Flowers in the morning before, then the flowers when my labour started.


  • Go to the Mikveh - I actually did not have time for that, but it is a tradition just before birth! Also a blessing of fertility for the woman going to the mikveh after you.


  • Rehearsing to feel pain as a sensation: if I had a physical sensation saying "oh this is painful" I actually stopped, noticing I used the word "pain," and tried to see it more as a sensation, to evaluate it, to see where I feel it. Changing the word pain to sensation of discomfort is already a great step. Then, not resisting the sensation, not tensing my body, but breathing it through.


  • Know how to "enter the pain," going through it. Mindfulness meditations help with that, learning to go inwards, to release the mind and not try to escape the pain by tensing your face and stop breathing but in the contrary, relaxing all the muscles, welcoming it with the mind, even feeling grateful for it. I remember myself yelling "thank you Hashem" when it was the most painful. Surrendering to the pain, that's the secret. Vocalizing can help a lot at that moment. A great releasing "AAAaaahhhh" if you know what I mean! The throat and the uterus are like mirroring organs. When you open your voice, you also open down there for the baby to go through. So do not hesitate to use your voice as loud as you want!


  • TENS unit, you just rent it, service is amazing. It's a set of 4 electrodes that ease the pain, truly amazing... If in Israel, check all the info here. The kit will arrive at the mother in week 37 along with a detailed digital training set that includes a video and operating instructions. Make sure you contact them in time in advance.


  • craniosacral techniques by an osteopath for the parasympathetic nervous system (PNS) to be reset, release the adrenaline and be calm to enter the labor land and oxytocin. I did it with Lirane from Em'briya. As I felt one day and a half before my actual birth the mucus plug was expelled and I was full of adrenaline as I knew it was coming soon! I did not have any waves, "contractions," yet though. Lirane came at my place to make this cranial massage to me, and I never felt so relaxed in my life, I remember having this image of rain drops falling on me, and me welcoming them with open arms. No longer than 2 hours later my first contraction arrived. It felt like a period pain, which was not so painful, together with my uterus muscles contracting upwards in my belly. If the adrenaline before led me to quickly arrange, organize, clean up, now I was completely opening, softening, surrendering to the experience, which is exactly what you need for a healthy natural birth.


  • Arnica Montana 30C Homeopathic Medicine for Relief from Muscle Pain to support the body as soon as labour starts, take the single dose one under the tongue. Looks like this.

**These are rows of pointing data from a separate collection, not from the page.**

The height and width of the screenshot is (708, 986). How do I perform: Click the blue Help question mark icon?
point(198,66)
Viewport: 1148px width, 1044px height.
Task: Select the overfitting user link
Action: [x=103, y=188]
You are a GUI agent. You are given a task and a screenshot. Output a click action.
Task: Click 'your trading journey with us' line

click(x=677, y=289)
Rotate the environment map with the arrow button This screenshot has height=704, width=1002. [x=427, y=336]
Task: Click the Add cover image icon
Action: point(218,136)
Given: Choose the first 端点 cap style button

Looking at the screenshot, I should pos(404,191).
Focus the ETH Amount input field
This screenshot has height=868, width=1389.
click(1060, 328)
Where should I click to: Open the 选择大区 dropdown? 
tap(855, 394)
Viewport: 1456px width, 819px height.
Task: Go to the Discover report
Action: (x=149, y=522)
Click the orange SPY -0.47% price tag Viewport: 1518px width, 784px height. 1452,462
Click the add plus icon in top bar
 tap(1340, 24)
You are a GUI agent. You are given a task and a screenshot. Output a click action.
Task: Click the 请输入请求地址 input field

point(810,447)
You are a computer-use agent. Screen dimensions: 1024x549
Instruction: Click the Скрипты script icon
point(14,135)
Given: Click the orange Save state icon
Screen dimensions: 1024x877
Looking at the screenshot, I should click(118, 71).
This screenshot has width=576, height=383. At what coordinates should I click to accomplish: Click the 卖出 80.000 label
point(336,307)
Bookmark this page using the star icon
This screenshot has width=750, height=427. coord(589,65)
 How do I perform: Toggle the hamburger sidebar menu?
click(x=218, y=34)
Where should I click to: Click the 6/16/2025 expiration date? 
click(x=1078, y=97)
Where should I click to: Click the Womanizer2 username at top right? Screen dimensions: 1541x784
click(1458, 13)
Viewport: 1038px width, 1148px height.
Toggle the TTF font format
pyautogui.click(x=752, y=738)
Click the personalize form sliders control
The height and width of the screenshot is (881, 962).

  • perineal massages (can be done by partner!), after a nice hot shower, with some oil such as almond. Step by step guide here. I started on week 37 but I wish I started actually before, week 35 I'd say. It prevents from tearing.



Tools that helped me emotionally, mentally and spiritually during the pregnancy:


  • Morning mindfulness meditation or prayer to connect and recenter to myself and my baby, or should I say to prevent feeling disconnected, as it happens to all of us as we work, continue having our lives, conversations, sometime arguments, and it may seem easy to forget we’re not alone here feeling those emotions… And time truly flies, so make sure you take some minutes everyday to connect to this soul that is in you! In Judaism, we say that during pregnancy babies know all the Torah, and when they are born an angel come to them and make them forget “Shhhh” placing a finger on their lips (that’s the mark between the nose and mouth we all have). So connecting to your baby is also connecting to the secrets of the universe, to HaShem!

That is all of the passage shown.